Defending China’s actions, its embassy in Seoul said: “[The campaign] targets words and deeds that run counter to public order and good manners, and violate laws and rules.”

The fans of BTS — a loose collective known as an “army”— exemplify the plethora of leaderless groups that spontaneously organise campaigns. Typically, the groups’ activities are dedicated to celebrating or honouring bands or individual members.

But in the US such groups have become increasingly political and have demonstrated a cunning ability for online political activism. Last year K-pop fans were credited with disrupting a Trump rally by organising mass pre-registrations and not showing up.

© Leah Millis/Reuters

The BTS “army” also fundraised in support of the Black Lives Matter movement, and helped block a police campaign that was gathering data on protesters by flooding the police website with images and videos of celebrities.

In a bid to control fan behaviour and shift responsibility on to the companies — and away from regulators — Chinese authorities are now heaping pressure on celebrity agencies and media production companies.

Over recent months Beijing’s cyber space watchdog has tried to “create a clean internet environment for star-struck web users”. Officials have scrubbed more than 150,000 pieces of what they describe as “harmful information” from online platforms and removed shows focused on celebrity rankings.

The moves have also reignited nationalistic fervour. Zhang Zhehan is an example of those targeted. The 30-year-old actor has been hit by official boycotts after four-year-old photos emerged online showing him near Tokyo’s contentious Yasukuni shrine, where the remains of Japanese soldiers, including war criminals, are interred.

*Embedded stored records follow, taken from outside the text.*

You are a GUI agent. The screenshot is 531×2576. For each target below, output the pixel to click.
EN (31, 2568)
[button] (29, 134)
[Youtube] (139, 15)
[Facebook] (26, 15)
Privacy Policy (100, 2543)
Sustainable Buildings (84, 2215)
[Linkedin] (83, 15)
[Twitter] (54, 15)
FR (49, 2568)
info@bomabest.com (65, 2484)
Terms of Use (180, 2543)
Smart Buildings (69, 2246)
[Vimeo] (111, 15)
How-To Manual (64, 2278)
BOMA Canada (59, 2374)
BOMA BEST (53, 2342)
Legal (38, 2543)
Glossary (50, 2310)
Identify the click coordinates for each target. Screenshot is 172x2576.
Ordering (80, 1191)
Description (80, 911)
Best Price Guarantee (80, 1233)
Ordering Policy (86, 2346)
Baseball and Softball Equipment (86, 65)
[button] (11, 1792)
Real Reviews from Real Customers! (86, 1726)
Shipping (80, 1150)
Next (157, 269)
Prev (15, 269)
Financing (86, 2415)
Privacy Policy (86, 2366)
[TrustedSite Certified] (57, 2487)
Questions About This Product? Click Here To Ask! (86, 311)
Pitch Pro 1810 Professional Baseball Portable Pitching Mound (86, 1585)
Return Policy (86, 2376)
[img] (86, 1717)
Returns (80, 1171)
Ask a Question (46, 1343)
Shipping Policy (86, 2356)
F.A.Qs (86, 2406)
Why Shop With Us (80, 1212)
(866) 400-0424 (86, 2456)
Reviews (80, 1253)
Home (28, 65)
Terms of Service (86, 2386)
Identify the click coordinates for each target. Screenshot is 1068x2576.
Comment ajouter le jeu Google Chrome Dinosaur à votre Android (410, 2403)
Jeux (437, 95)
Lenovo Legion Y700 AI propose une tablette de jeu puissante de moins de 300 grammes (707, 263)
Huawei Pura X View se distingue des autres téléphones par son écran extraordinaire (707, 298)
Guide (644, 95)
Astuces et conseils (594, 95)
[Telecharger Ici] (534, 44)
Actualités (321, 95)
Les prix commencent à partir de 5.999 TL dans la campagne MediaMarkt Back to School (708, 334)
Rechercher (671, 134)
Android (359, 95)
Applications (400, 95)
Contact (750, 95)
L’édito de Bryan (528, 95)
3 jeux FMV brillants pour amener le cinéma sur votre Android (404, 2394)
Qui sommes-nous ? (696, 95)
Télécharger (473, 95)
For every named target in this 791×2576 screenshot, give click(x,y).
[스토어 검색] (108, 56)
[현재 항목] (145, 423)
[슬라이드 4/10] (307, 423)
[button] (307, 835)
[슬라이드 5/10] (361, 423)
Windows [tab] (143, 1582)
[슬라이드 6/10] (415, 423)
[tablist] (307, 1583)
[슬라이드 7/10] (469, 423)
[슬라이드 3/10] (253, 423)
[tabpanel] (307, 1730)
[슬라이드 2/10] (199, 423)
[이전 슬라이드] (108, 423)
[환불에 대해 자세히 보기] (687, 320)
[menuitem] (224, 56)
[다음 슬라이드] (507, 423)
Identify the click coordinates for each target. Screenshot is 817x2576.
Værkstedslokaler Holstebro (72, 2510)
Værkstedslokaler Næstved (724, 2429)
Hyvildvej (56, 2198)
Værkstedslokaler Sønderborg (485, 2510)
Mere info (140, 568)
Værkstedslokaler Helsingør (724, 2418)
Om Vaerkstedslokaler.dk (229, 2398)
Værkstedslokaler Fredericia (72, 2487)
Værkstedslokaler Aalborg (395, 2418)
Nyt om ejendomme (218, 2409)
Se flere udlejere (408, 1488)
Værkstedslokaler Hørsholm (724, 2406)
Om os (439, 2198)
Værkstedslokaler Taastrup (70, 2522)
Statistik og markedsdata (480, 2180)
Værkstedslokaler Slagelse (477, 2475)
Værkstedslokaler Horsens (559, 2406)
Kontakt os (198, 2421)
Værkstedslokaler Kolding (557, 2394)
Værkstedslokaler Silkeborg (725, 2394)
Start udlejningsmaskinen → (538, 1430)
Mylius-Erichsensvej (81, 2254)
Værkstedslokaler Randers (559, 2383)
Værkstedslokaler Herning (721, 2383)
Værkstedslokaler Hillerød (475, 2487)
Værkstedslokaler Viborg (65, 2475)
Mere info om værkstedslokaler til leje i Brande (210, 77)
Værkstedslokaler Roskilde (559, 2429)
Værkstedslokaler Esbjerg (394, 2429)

Chinese officials have taken umbrage at the prominence of male stars who display what they see as less traditional masculine tendencies. The so-called effeminate fashion and style trends have emanated from Seoul’s influential music, film and television scene where young men embrace beauty products and grooming regimens once confined to women.

Inside China’s creative industries, some warn that the crackdown, especially fears of retroactive punishments and fast-changing standards of permissible content, is having a deeply chilling effect on the country’s artists and media professionals.

“Back in 2008, the joke was: whatever you did, if it’s illegal today, don’t worry, because it will be legal tomorrow. And now, of course, that’s been completely reversed,” said one China-based professional, who asked not to be named.

“Everyone is terrified. The warning is, even if it’s legal today, it might become illegal tomorrow.”

However, Cecilia Yau, who leads PwC’s China entertainment and media practice, played down the severity of Beijing’s efforts.

She said companies in China’s “mature creative ecosystem” have become adept at carefully managing artists and at producing content that complied with regulators’ fast-changing standards.

Yau added that Beijing’s “conservative approach” to male body image, just like recent strictures reducing the hours that children are allowed to play online games, have public support. “If you look at their policy, that actually responds to the majority,” she said.

Hyun-joo Mo, a Seoul-based anthropologist and expert on youth culture in Asia, said that in some ways China’s entertainment companies were paying the price for trying to replicate the growth of South Korea’s K-pop and K-beauty “image industries”.

Pointing to the case of Kris Wu, a Canadian-Chinese K-pop star who was detained by Beijing police on allegations of sexual assault last month, Mo said China was experiencing similar problems that stemmed from narcissism and misogyny that also plagued the industry in Seoul. These extended beyond those faced by stars to their millions of fans who stoked an often-toxic online culture.

“There is a serious mental health problem in the K-pop industry and K-pop culture,” she added.